Can't test it at the moment. For some reason the Debian trac-mercurial plugin seems to have a bug in the browse section. Think I'll have to create a new ticket. :-(
comment:8 Changed 19 months ago by anonymous
I can't tell about Debian, but in Gentoo mercurial has environment setting located in /etc/env.d/80mercurial. This file looks like this
HG=/usr/bin/hg HGENCODING=utf-8
comment:9 Changed 17 months ago by martin@…
Setting HGENCODING in apache, /etc/profile, etc. doesn't help. I keep seeing my name (Martín Marqués) with ? in the acute vocals.

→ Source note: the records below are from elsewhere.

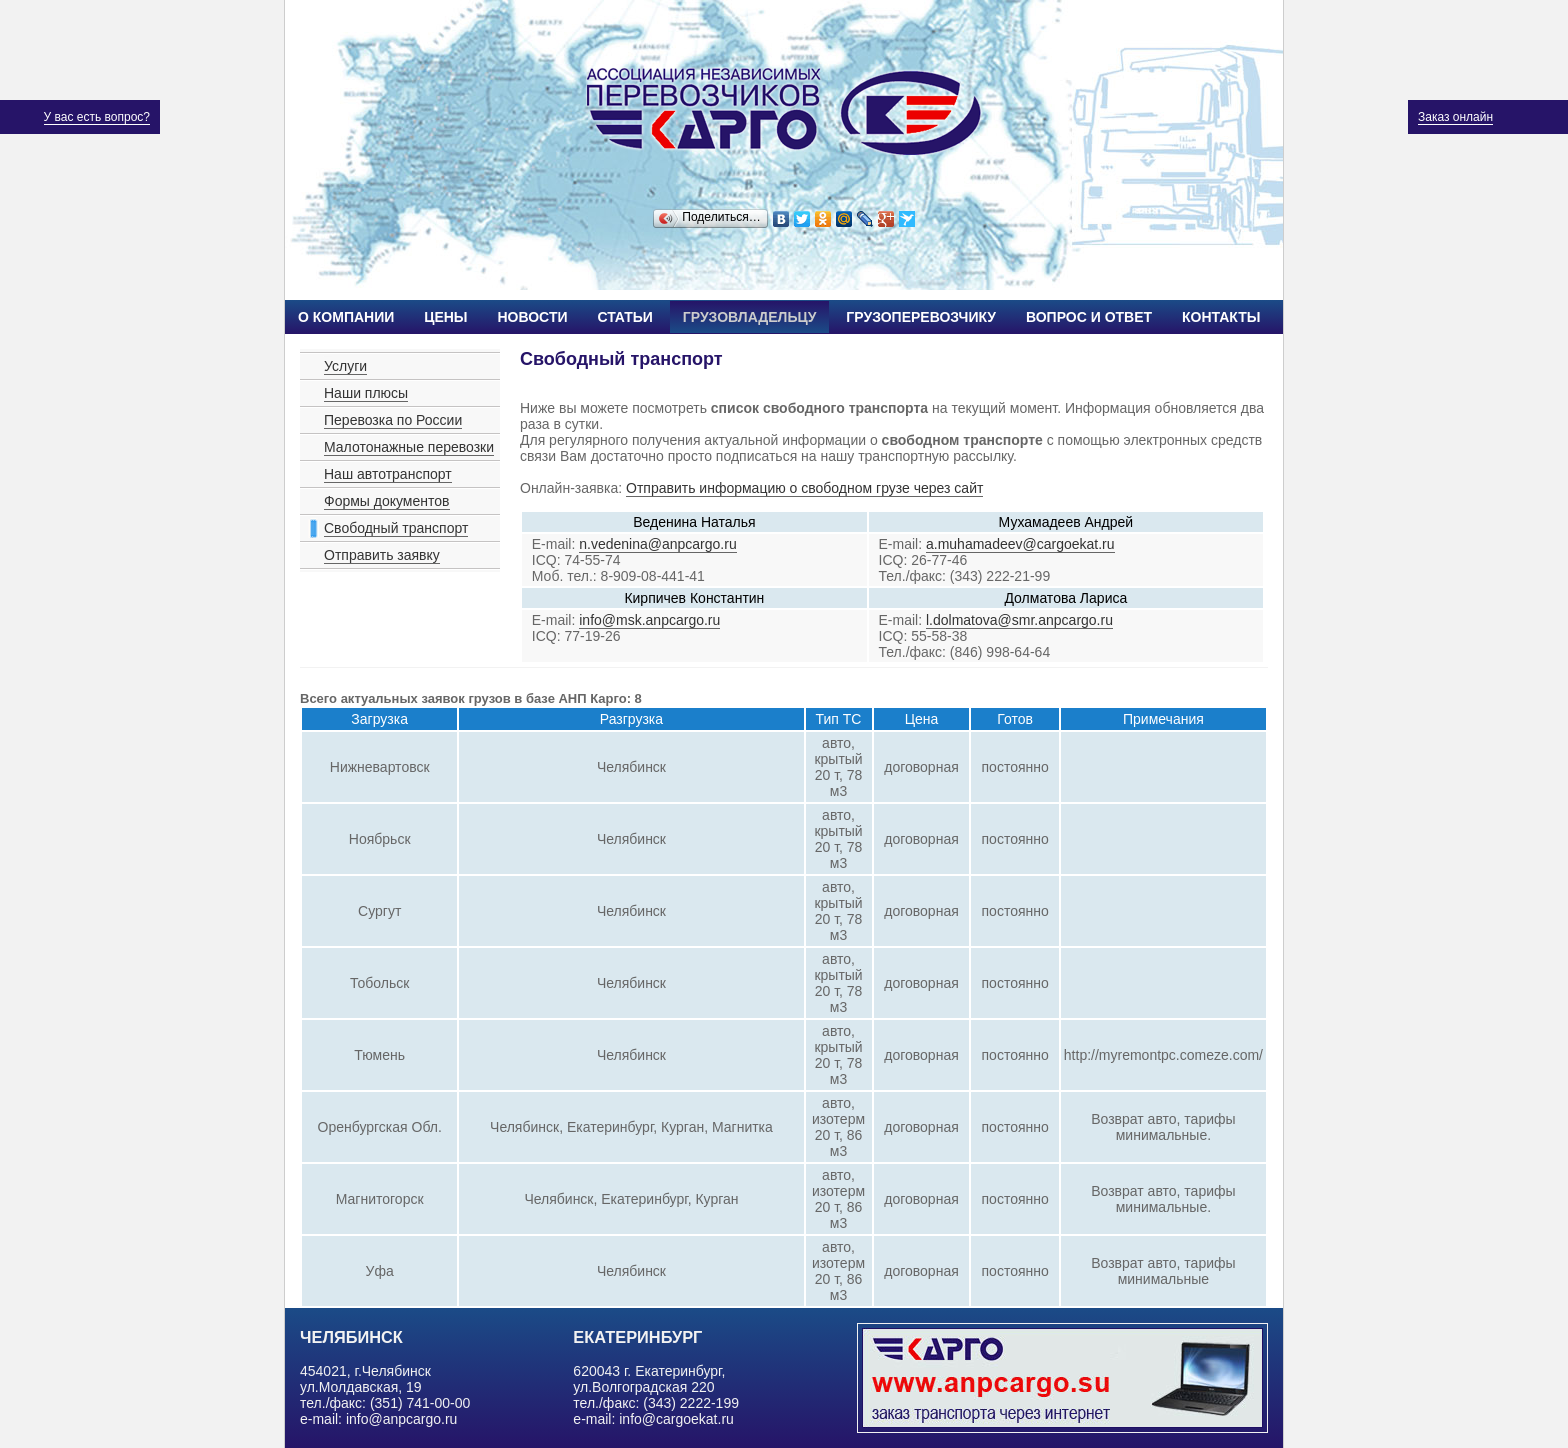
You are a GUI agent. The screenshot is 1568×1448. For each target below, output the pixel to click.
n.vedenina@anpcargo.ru (657, 544)
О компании (346, 317)
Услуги (345, 366)
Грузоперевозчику (921, 317)
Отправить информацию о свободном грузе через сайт (804, 488)
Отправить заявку (382, 555)
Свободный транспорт (396, 528)
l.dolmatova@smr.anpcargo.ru (1019, 620)
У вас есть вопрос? (97, 117)
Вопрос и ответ (1089, 317)
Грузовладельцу (750, 317)
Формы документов (387, 501)
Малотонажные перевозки (409, 447)
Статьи (625, 317)
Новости (532, 317)
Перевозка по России (393, 420)
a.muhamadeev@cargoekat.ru (1020, 544)
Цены (445, 317)
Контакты (1221, 317)
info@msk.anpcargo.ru (649, 620)
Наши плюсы (366, 393)
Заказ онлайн (1455, 117)
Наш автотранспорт (388, 474)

comment:10 Changed 15 months ago by IanMLewis@…
Did you try changing the default_charset in the trac.ini to utf-8?
comment:11 Changed 15 months ago by anonymous
Comment: 5 had the answers. I had to hack the code though.
comment:12 Changed 14 months ago by anonymous
I solved problem by editing backend.py in trac-mercurial. I've added there os.environHGENCODING? = "UTF-8". Using mod_python with apache doesn't send environment variables, so SetEnv HGENCODING UTF-8 doesn't work.
comment:13 Changed 14 months ago by anonymous
os.environ["HGENCODING"] = "UTF-8"
comment:14 Changed 13 months ago by Álvaro Justen <alvaro.justen@…>
- Cc alvaro.justen@… added
- Keywords utf-8 mercurial hg added
- Version changed from 0.11.1 to 0.11.5
I just added:
os.environ["HGENCODING"] = "UTF-8"
to mercurial-plugin-0.11/tracext/hg/backend.py and it worked!
In my case I have all of my things UTF-8. But for people that don't use UTF-8 it won't work. Is there an way to get Hg charset? (I don't know about using Hg in Python programs)
comment:15 follow-up: ↓ 16 Changed 9 months ago by cboos
- Milestone changed from not applicable to mercurial-plugin
comment:16 in reply to: ↑ 15 Changed 4 months ago by anonymous
Replying to cboos:
I also tried adding os.environ["HGENCODING"] = "utf-8" just next to import os in backend.py, but with no success.
This is with Trac 0.11.7. I still see UTF-8 strings coming from mercurial being interpreted as ISO_8859-1.



Could you please test with 0.11.1 and the latest mercurial-plugin?